**How to complete this task**
Each record below needs to be set down again exactly.

**Stored data**
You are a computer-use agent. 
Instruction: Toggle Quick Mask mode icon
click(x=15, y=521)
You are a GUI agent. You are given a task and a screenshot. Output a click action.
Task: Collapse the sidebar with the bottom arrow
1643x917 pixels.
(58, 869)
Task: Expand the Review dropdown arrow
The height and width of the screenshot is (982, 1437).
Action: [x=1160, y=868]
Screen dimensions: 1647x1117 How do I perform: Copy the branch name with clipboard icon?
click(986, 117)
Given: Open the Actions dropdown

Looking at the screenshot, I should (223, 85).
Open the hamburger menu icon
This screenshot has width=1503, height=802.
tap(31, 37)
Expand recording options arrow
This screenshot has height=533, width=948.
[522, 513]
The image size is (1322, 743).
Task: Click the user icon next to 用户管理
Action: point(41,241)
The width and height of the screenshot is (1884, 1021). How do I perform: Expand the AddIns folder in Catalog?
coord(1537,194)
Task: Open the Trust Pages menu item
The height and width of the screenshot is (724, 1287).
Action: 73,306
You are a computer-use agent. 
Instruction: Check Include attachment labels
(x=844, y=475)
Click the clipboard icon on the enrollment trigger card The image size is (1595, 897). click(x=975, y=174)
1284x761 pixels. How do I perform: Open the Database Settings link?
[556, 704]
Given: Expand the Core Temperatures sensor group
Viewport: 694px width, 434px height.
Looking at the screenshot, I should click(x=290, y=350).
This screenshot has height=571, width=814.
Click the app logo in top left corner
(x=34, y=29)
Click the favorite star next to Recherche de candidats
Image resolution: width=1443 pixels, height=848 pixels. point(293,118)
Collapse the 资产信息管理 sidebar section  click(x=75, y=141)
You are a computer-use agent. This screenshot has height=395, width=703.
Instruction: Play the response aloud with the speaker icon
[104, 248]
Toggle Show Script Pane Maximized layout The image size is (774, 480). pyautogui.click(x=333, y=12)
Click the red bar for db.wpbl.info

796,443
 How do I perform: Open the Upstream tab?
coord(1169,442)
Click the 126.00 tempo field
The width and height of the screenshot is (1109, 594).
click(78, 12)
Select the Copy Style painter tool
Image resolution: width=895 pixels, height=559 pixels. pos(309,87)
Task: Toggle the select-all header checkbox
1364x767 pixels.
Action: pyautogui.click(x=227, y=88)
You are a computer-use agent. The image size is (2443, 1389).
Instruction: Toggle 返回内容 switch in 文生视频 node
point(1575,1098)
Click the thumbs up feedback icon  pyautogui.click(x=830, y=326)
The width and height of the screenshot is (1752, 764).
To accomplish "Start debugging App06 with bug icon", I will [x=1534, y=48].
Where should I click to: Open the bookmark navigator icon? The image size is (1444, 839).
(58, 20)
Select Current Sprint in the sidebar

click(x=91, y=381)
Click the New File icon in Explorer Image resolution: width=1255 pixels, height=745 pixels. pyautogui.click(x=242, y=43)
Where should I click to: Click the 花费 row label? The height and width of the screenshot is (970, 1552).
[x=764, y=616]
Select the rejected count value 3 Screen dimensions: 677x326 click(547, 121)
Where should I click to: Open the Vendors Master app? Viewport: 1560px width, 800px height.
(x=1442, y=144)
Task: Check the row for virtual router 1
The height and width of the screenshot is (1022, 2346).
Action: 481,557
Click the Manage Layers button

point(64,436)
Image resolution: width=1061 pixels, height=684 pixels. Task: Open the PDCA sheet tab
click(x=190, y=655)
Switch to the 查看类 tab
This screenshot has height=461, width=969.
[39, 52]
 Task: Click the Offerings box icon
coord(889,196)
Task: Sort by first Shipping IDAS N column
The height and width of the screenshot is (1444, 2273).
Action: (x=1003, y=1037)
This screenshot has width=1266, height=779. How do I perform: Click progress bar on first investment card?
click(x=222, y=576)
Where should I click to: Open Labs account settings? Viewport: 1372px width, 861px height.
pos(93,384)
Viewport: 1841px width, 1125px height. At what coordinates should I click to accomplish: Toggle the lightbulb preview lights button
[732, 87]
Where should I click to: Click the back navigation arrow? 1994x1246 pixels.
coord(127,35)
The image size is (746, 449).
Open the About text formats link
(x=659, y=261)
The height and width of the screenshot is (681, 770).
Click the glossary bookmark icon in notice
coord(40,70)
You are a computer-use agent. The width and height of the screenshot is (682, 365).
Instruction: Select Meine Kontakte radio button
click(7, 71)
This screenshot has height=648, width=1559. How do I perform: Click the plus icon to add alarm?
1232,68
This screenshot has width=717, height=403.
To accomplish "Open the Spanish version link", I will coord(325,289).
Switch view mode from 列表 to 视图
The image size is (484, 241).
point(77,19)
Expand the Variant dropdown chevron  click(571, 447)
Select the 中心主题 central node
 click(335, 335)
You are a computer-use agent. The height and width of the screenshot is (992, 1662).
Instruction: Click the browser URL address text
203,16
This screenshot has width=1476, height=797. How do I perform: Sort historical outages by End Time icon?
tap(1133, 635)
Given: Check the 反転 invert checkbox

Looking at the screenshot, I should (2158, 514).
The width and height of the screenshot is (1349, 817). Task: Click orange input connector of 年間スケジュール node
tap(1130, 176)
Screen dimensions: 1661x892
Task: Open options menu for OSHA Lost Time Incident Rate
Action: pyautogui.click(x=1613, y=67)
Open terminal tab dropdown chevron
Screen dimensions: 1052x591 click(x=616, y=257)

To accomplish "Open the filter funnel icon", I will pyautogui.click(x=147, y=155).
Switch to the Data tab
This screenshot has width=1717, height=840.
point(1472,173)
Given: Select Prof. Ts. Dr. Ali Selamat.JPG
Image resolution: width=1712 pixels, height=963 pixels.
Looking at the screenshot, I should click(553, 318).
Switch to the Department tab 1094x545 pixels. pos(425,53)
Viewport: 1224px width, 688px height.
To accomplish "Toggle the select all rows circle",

**Exercise solution**
You are a computer-use agent. 
Instruction: Toggle Quick Mask mode icon
click(x=15, y=521)
You are a GUI agent. You are given a task and a screenshot. Output a click action.
Task: Collapse the sidebar with the bottom arrow
1643x917 pixels.
(58, 869)
Task: Expand the Review dropdown arrow
The height and width of the screenshot is (982, 1437).
Action: [x=1160, y=868]
Screen dimensions: 1647x1117 How do I perform: Copy the branch name with clipboard icon?
click(986, 117)
Given: Open the Actions dropdown

Looking at the screenshot, I should (223, 85).
Open the hamburger menu icon
This screenshot has width=1503, height=802.
tap(31, 37)
Expand recording options arrow
This screenshot has height=533, width=948.
[522, 513]
The image size is (1322, 743).
Task: Click the user icon next to 用户管理
Action: point(41,241)
The width and height of the screenshot is (1884, 1021). How do I perform: Expand the AddIns folder in Catalog?
coord(1537,194)
Task: Open the Trust Pages menu item
The height and width of the screenshot is (724, 1287).
Action: 73,306
You are a computer-use agent. 
Instruction: Check Include attachment labels
(x=844, y=475)
Click the clipboard icon on the enrollment trigger card The image size is (1595, 897). click(x=975, y=174)
1284x761 pixels. How do I perform: Open the Database Settings link?
[556, 704]
Given: Expand the Core Temperatures sensor group
Viewport: 694px width, 434px height.
Looking at the screenshot, I should click(x=290, y=350).
This screenshot has height=571, width=814.
Click the app logo in top left corner
(x=34, y=29)
Click the favorite star next to Recherche de candidats
Image resolution: width=1443 pixels, height=848 pixels. point(293,118)
Collapse the 资产信息管理 sidebar section  click(x=75, y=141)
You are a computer-use agent. This screenshot has height=395, width=703.
Instruction: Play the response aloud with the speaker icon
[104, 248]
Toggle Show Script Pane Maximized layout The image size is (774, 480). pyautogui.click(x=333, y=12)
Click the red bar for db.wpbl.info

796,443
 How do I perform: Open the Upstream tab?
coord(1169,442)
Click the 126.00 tempo field
The width and height of the screenshot is (1109, 594).
click(78, 12)
Select the Copy Style painter tool
Image resolution: width=895 pixels, height=559 pixels. pos(309,87)
Task: Toggle the select-all header checkbox
1364x767 pixels.
Action: pyautogui.click(x=227, y=88)
You are a computer-use agent. The image size is (2443, 1389).
Instruction: Toggle 返回内容 switch in 文生视频 node
point(1575,1098)
Click the thumbs up feedback icon  pyautogui.click(x=830, y=326)
The width and height of the screenshot is (1752, 764).
To accomplish "Start debugging App06 with bug icon", I will [x=1534, y=48].
Where should I click to: Open the bookmark navigator icon? The image size is (1444, 839).
(58, 20)
Select Current Sprint in the sidebar

click(x=91, y=381)
Click the New File icon in Explorer Image resolution: width=1255 pixels, height=745 pixels. pyautogui.click(x=242, y=43)
Where should I click to: Click the 花费 row label? The height and width of the screenshot is (970, 1552).
[x=764, y=616]
Select the rejected count value 3 Screen dimensions: 677x326 click(547, 121)
Where should I click to: Open the Vendors Master app? Viewport: 1560px width, 800px height.
(x=1442, y=144)
Task: Check the row for virtual router 1
The height and width of the screenshot is (1022, 2346).
Action: 481,557
Click the Manage Layers button

point(64,436)
Image resolution: width=1061 pixels, height=684 pixels. Task: Open the PDCA sheet tab
click(x=190, y=655)
Switch to the 查看类 tab
This screenshot has height=461, width=969.
[39, 52]
 Task: Click the Offerings box icon
coord(889,196)
Task: Sort by first Shipping IDAS N column
The height and width of the screenshot is (1444, 2273).
Action: (x=1003, y=1037)
This screenshot has width=1266, height=779. How do I perform: Click progress bar on first investment card?
click(x=222, y=576)
Where should I click to: Open Labs account settings? Viewport: 1372px width, 861px height.
pos(93,384)
Viewport: 1841px width, 1125px height. At what coordinates should I click to accomplish: Toggle the lightbulb preview lights button
[732, 87]
Where should I click to: Click the back navigation arrow? 1994x1246 pixels.
coord(127,35)
The image size is (746, 449).
Open the About text formats link
(x=659, y=261)
The height and width of the screenshot is (681, 770).
Click the glossary bookmark icon in notice
coord(40,70)
You are a computer-use agent. The width and height of the screenshot is (682, 365).
Instruction: Select Meine Kontakte radio button
click(7, 71)
This screenshot has height=648, width=1559. How do I perform: Click the plus icon to add alarm?
1232,68
This screenshot has width=717, height=403.
To accomplish "Open the Spanish version link", I will coord(325,289).
Switch view mode from 列表 to 视图
The image size is (484, 241).
point(77,19)
Expand the Variant dropdown chevron  click(571, 447)
Select the 中心主题 central node
 click(335, 335)
You are a computer-use agent. The height and width of the screenshot is (992, 1662).
Instruction: Click the browser URL address text
203,16
This screenshot has width=1476, height=797. How do I perform: Sort historical outages by End Time icon?
tap(1133, 635)
Given: Check the 反転 invert checkbox

Looking at the screenshot, I should (2158, 514).
The width and height of the screenshot is (1349, 817). Task: Click orange input connector of 年間スケジュール node
tap(1130, 176)
Screen dimensions: 1661x892
Task: Open options menu for OSHA Lost Time Incident Rate
Action: pyautogui.click(x=1613, y=67)
Open terminal tab dropdown chevron
Screen dimensions: 1052x591 click(x=616, y=257)

To accomplish "Open the filter funnel icon", I will pyautogui.click(x=147, y=155).
Switch to the Data tab
This screenshot has width=1717, height=840.
point(1472,173)
Given: Select Prof. Ts. Dr. Ali Selamat.JPG
Image resolution: width=1712 pixels, height=963 pixels.
Looking at the screenshot, I should click(553, 318).
Switch to the Department tab 1094x545 pixels. pos(425,53)
Viewport: 1224px width, 688px height.
To accomplish "Toggle the select all rows circle",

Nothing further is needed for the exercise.